California-based startup Pacific Fusion has launched the Pacific Fusion Users Programme (PFUP) – a new initiative that will make its fusion system available for selective use by external users
By launching the Pacific Fusion Users Program (PFUP), the company is shifting from a closed R&D model to an open-innovation platform. This allows external partners such as academic researchers, national labs, and industrial energy experts to run experiments on their high-energy system.
Pacific Fusion uses a brick-based pulsed power architecture. Instead of one massive, expensive machine, they use many small, mass-producible modules (the bricks) to deliver the massive electrical currents needed to compress fusion fuel. According to Pacific Fusion, this Demonstration System (DS) is designed to achieve net facility gain, producing more fusion energy than the total energy stored in the system, by 2030.
“It will be the only pulsed-power inertial fusion facility of this scale in the world and, starting in 2028, the DS will be capable of creating some of the most intense bursts of energy produced on Earth,” the company noted. “This includes plasma conditions and high-neutron and photon flux that create unique opportunities for a range of fusion energy research, commercial applications, fundamental high-energy-density (HED) science, and national security.”
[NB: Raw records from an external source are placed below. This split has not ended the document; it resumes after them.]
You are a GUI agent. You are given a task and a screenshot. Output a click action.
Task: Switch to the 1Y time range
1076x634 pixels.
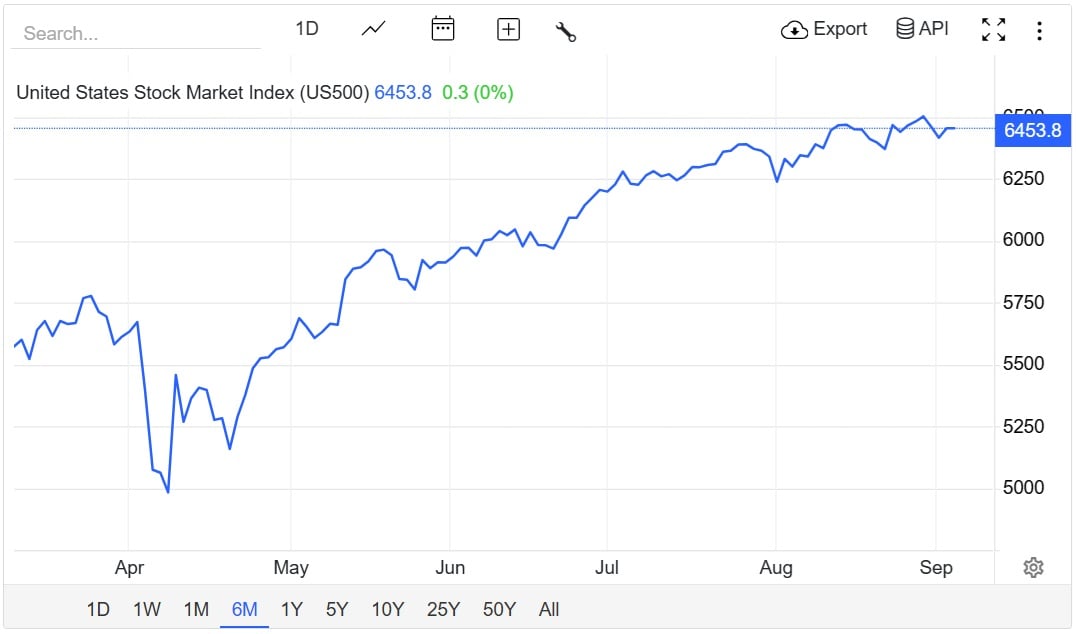click(x=292, y=609)
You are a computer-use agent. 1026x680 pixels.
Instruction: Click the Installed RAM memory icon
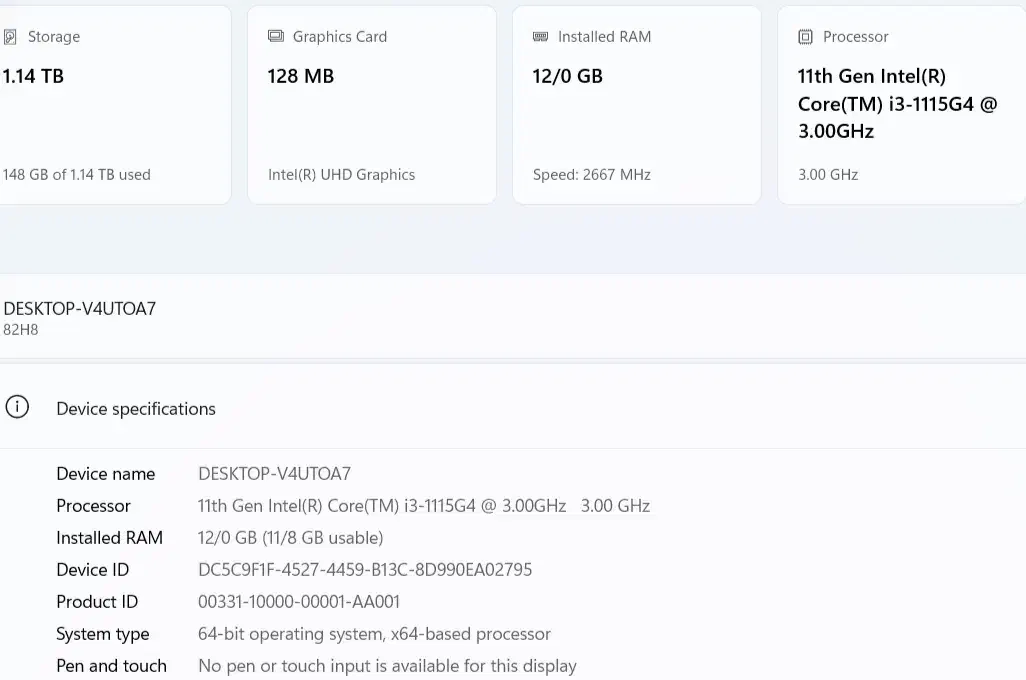541,37
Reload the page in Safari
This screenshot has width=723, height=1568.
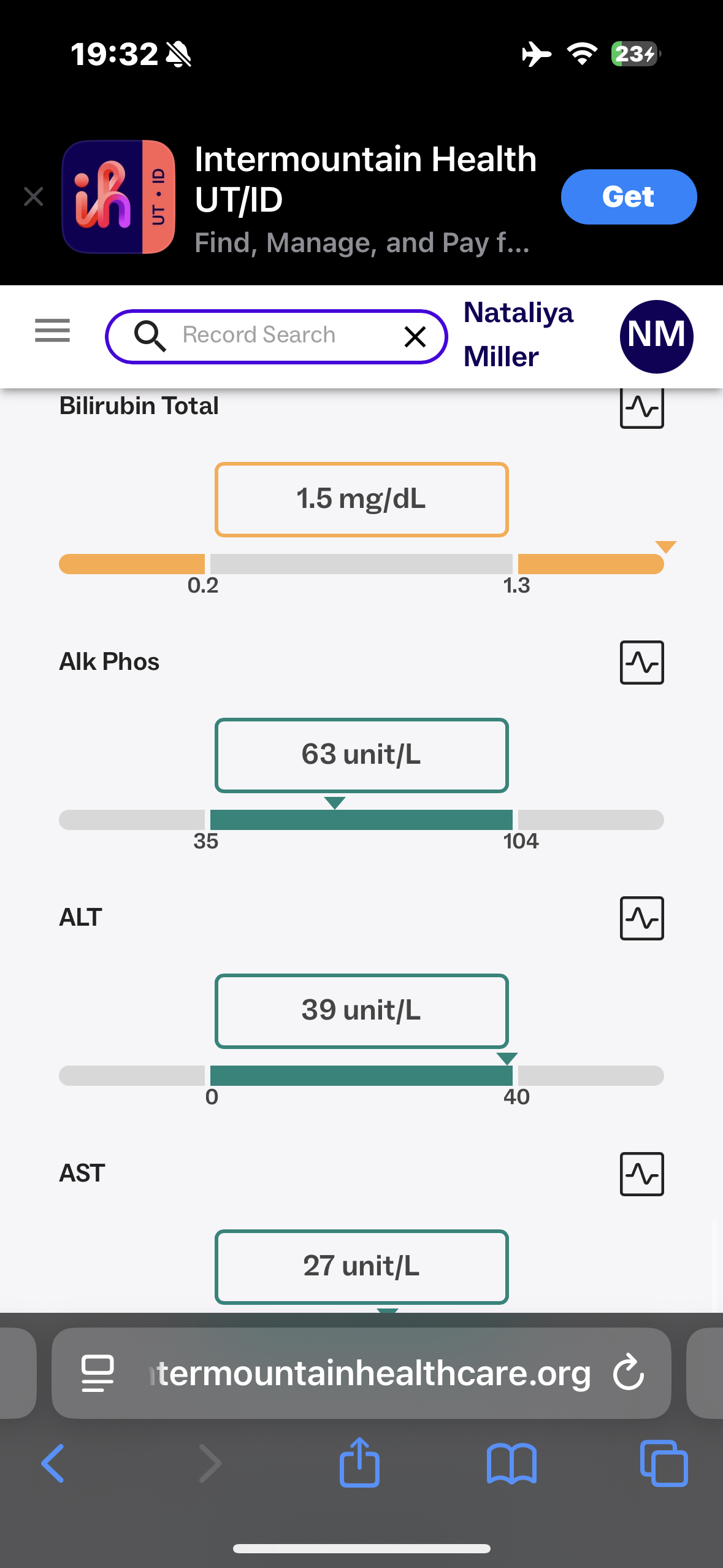click(x=629, y=1372)
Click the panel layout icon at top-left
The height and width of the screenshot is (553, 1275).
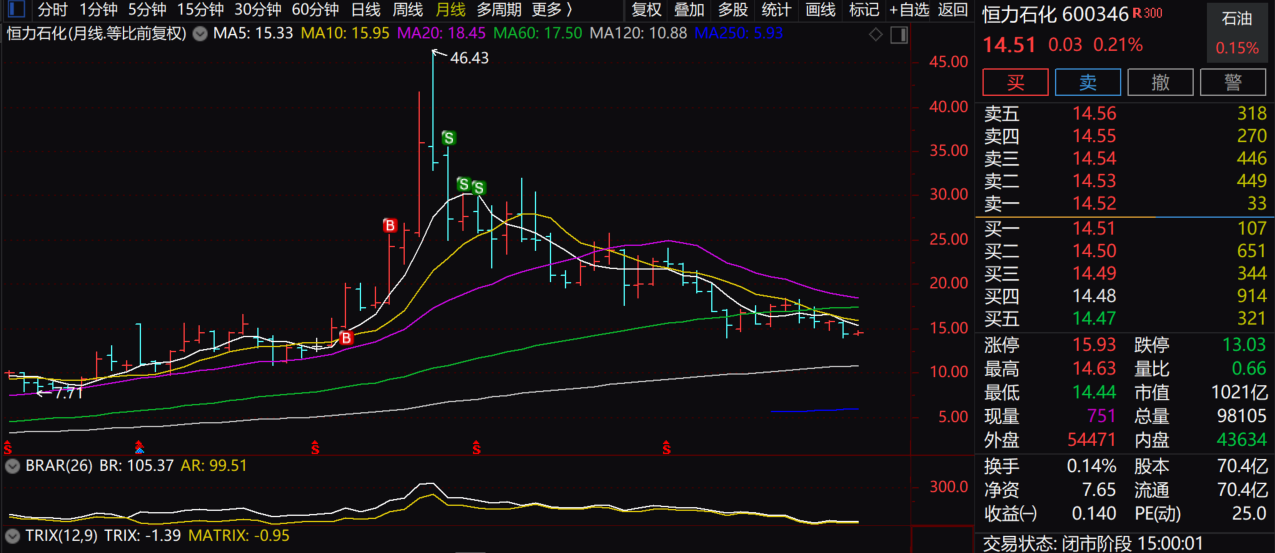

Opening the system to external users is a major move toward third-party verification of their fusion results. The company has been vocal about reaching magnetic confinement fusion conditions similar to those seen at the National Ignition Facility (NIF), but with a much more efficient and scalable electrical driver. This programme follows a $285m Series A funding round led by Hemant Taneja (General Catalyst) and Breakthrough Energy Ventures.
Pacific Fusion noted: “We are now making the DS available for external use, dedicating experimental time on its flexible architecture, which features 17 configurable target-area diagnostics for high-fidelity data capture and is purpose-built for high-yield experimentation. Our objective is to enable new kinds of partnerships that support a range of frontier research applications.”
In fusion energy science, the DS could support ignition-scale physics experiments, target validation, diagnostics development, and materials testing under extreme conditions.
In commercial applications, high-flux radiation environments can help test how components will hold up in outer space over time, radiation tolerance, and evaluation of materials exposed to high-energy debris and thermal loads, medical isotope production, and other applications of pulsed power technology.
In fundamental HED science, access to intense neutron and X-ray sources can reveal new behaviours, shorten qualification cycles, and open new engineering frontiers.
“We also expect collaboration with the US government on applications relevant to national security,” the company said. “The PFUP will begin by accepting Expressions of Interest from researchers in private industry, academia, and government – a process that will help us understand user needs, experimental concepts, and technical requirements.”
Over the coming months, Pacific Fusion will engage with prospective partners to refine ideas and assess feasibility. That engagement will ultimately inform a Call for Proposals aligned with the commissioning timeline of the DS.